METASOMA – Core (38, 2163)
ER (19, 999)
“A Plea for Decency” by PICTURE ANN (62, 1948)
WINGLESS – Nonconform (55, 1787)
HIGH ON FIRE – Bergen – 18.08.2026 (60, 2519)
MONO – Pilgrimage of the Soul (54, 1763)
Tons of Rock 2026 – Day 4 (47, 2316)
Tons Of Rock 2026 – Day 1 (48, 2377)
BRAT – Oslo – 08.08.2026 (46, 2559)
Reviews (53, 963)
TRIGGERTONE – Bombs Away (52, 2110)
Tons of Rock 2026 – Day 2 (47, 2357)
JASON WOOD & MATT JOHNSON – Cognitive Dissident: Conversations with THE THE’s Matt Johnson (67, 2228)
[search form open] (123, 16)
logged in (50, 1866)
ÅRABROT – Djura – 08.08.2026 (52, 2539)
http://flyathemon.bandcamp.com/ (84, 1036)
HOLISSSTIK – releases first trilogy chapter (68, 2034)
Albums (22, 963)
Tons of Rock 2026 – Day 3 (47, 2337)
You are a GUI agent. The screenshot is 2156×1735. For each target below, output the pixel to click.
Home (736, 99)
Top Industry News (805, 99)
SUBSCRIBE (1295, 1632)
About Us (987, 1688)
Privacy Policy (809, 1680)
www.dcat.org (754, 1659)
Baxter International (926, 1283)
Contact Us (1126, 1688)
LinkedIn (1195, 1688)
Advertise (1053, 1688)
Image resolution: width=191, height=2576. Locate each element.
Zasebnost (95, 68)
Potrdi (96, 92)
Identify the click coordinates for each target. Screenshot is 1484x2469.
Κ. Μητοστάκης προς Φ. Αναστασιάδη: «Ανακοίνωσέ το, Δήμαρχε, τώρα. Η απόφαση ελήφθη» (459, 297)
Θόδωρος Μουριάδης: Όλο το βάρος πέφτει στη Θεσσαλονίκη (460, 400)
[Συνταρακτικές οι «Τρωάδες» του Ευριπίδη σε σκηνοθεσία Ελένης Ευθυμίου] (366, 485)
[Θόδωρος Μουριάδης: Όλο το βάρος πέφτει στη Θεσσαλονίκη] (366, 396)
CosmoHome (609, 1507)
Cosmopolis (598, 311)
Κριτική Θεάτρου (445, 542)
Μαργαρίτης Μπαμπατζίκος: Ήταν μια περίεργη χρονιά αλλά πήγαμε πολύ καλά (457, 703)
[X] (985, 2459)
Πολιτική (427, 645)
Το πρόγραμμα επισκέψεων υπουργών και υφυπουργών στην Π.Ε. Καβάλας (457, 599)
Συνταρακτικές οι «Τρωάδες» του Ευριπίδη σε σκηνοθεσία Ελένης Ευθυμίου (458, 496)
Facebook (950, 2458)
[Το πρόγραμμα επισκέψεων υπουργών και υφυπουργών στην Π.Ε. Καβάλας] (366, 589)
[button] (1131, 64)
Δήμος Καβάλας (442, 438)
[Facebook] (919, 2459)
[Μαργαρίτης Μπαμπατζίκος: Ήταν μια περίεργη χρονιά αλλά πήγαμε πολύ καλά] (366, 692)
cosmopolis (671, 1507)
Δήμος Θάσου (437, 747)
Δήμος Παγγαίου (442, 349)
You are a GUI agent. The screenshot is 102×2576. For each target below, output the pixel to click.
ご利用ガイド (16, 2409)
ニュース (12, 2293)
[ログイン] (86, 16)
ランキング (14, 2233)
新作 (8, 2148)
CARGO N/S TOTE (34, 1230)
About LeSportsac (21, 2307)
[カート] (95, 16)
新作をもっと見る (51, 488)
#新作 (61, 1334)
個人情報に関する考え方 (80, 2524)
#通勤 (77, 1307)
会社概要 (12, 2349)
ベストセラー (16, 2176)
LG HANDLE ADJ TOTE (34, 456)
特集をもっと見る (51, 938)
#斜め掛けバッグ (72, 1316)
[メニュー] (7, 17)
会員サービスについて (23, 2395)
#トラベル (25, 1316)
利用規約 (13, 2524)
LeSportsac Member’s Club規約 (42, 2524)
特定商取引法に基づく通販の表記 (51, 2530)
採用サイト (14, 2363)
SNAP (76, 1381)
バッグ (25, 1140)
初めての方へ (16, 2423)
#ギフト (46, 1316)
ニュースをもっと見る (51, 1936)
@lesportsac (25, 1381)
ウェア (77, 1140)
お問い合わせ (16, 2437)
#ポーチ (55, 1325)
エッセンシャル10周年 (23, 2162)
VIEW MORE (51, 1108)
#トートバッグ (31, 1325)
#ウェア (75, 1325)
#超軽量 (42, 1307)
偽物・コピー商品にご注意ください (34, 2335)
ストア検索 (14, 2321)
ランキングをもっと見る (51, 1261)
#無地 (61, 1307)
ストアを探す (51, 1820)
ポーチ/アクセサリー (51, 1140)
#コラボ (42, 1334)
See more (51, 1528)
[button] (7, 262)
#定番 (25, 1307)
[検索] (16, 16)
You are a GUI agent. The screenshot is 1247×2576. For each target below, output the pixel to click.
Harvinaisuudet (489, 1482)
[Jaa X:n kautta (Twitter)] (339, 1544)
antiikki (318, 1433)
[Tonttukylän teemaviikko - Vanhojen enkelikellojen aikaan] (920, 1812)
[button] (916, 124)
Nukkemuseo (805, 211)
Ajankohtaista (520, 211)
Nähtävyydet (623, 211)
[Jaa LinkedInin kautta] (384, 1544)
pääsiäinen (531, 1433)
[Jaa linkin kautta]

::::

ACTIVITY: The response should consist of all the entries, reproduced word for word.

OUTPUT FOR THIS EXERCISE:
METASOMA – Core (38, 2163)
ER (19, 999)
“A Plea for Decency” by PICTURE ANN (62, 1948)
WINGLESS – Nonconform (55, 1787)
HIGH ON FIRE – Bergen – 18.08.2026 (60, 2519)
MONO – Pilgrimage of the Soul (54, 1763)
Tons of Rock 2026 – Day 4 (47, 2316)
Tons Of Rock 2026 – Day 1 (48, 2377)
BRAT – Oslo – 08.08.2026 (46, 2559)
Reviews (53, 963)
TRIGGERTONE – Bombs Away (52, 2110)
Tons of Rock 2026 – Day 2 (47, 2357)
JASON WOOD & MATT JOHNSON – Cognitive Dissident: Conversations with THE THE’s Matt Johnson (67, 2228)
[search form open] (123, 16)
logged in (50, 1866)
ÅRABROT – Djura – 08.08.2026 (52, 2539)
http://flyathemon.bandcamp.com/ (84, 1036)
HOLISSSTIK – releases first trilogy chapter (68, 2034)
Albums (22, 963)
Tons of Rock 2026 – Day 3 (47, 2337)
You are a GUI agent. The screenshot is 2156×1735. For each target below, output the pixel to click.
Home (736, 99)
Top Industry News (805, 99)
SUBSCRIBE (1295, 1632)
About Us (987, 1688)
Privacy Policy (809, 1680)
www.dcat.org (754, 1659)
Baxter International (926, 1283)
Contact Us (1126, 1688)
LinkedIn (1195, 1688)
Advertise (1053, 1688)
Image resolution: width=191, height=2576. Locate each element.
Zasebnost (95, 68)
Potrdi (96, 92)
Identify the click coordinates for each target. Screenshot is 1484x2469.
Κ. Μητοστάκης προς Φ. Αναστασιάδη: «Ανακοίνωσέ το, Δήμαρχε, τώρα. Η απόφαση ελήφθη» (459, 297)
Θόδωρος Μουριάδης: Όλο το βάρος πέφτει στη Θεσσαλονίκη (460, 400)
[Συνταρακτικές οι «Τρωάδες» του Ευριπίδη σε σκηνοθεσία Ελένης Ευθυμίου] (366, 485)
[Θόδωρος Μουριάδης: Όλο το βάρος πέφτει στη Θεσσαλονίκη] (366, 396)
CosmoHome (609, 1507)
Cosmopolis (598, 311)
Κριτική Θεάτρου (445, 542)
Μαργαρίτης Μπαμπατζίκος: Ήταν μια περίεργη χρονιά αλλά πήγαμε πολύ καλά (457, 703)
[X] (985, 2459)
Πολιτική (427, 645)
Το πρόγραμμα επισκέψεων υπουργών και υφυπουργών στην Π.Ε. Καβάλας (457, 599)
Συνταρακτικές οι «Τρωάδες» του Ευριπίδη σε σκηνοθεσία Ελένης Ευθυμίου (458, 496)
Facebook (950, 2458)
[Το πρόγραμμα επισκέψεων υπουργών και υφυπουργών στην Π.Ε. Καβάλας] (366, 589)
[button] (1131, 64)
Δήμος Καβάλας (442, 438)
[Facebook] (919, 2459)
[Μαργαρίτης Μπαμπατζίκος: Ήταν μια περίεργη χρονιά αλλά πήγαμε πολύ καλά] (366, 692)
cosmopolis (671, 1507)
Δήμος Θάσου (437, 747)
Δήμος Παγγαίου (442, 349)
You are a GUI agent. The screenshot is 102×2576. For each target below, output the pixel to click.
ご利用ガイド (16, 2409)
ニュース (12, 2293)
[ログイン] (86, 16)
ランキング (14, 2233)
新作 (8, 2148)
CARGO N/S TOTE (34, 1230)
About LeSportsac (21, 2307)
[カート] (95, 16)
新作をもっと見る (51, 488)
#新作 (61, 1334)
個人情報に関する考え方 (80, 2524)
#通勤 (77, 1307)
会社概要 (12, 2349)
ベストセラー (16, 2176)
LG HANDLE ADJ TOTE (34, 456)
特集をもっと見る (51, 938)
#斜め掛けバッグ (72, 1316)
[メニュー] (7, 17)
会員サービスについて (23, 2395)
#トラベル (25, 1316)
利用規約 (13, 2524)
LeSportsac Member’s Club規約 (42, 2524)
特定商取引法に基づく通販の表記 (51, 2530)
採用サイト (14, 2363)
SNAP (76, 1381)
バッグ (25, 1140)
初めての方へ (16, 2423)
#ギフト (46, 1316)
ニュースをもっと見る (51, 1936)
@lesportsac (25, 1381)
ウェア (77, 1140)
お問い合わせ (16, 2437)
#ポーチ (55, 1325)
エッセンシャル10周年 (23, 2162)
VIEW MORE (51, 1108)
#トートバッグ (31, 1325)
#ウェア (75, 1325)
#超軽量 (42, 1307)
偽物・コピー商品にご注意ください (34, 2335)
ストア検索 (14, 2321)
ランキングをもっと見る (51, 1261)
#無地 (61, 1307)
ストアを探す (51, 1820)
ポーチ/アクセサリー (51, 1140)
#コラボ (42, 1334)
See more (51, 1528)
[button] (7, 262)
#定番 (25, 1307)
[検索] (16, 16)
You are a GUI agent. The screenshot is 1247×2576. For each target below, output the pixel to click.
Harvinaisuudet (489, 1482)
[Jaa X:n kautta (Twitter)] (339, 1544)
antiikki (318, 1433)
[Tonttukylän teemaviikko - Vanhojen enkelikellojen aikaan] (920, 1812)
[button] (916, 124)
Nukkemuseo (805, 211)
Ajankohtaista (520, 211)
Nähtävyydet (623, 211)
[Jaa LinkedInin kautta] (384, 1544)
pääsiäinen (531, 1433)
[Jaa linkin kautta]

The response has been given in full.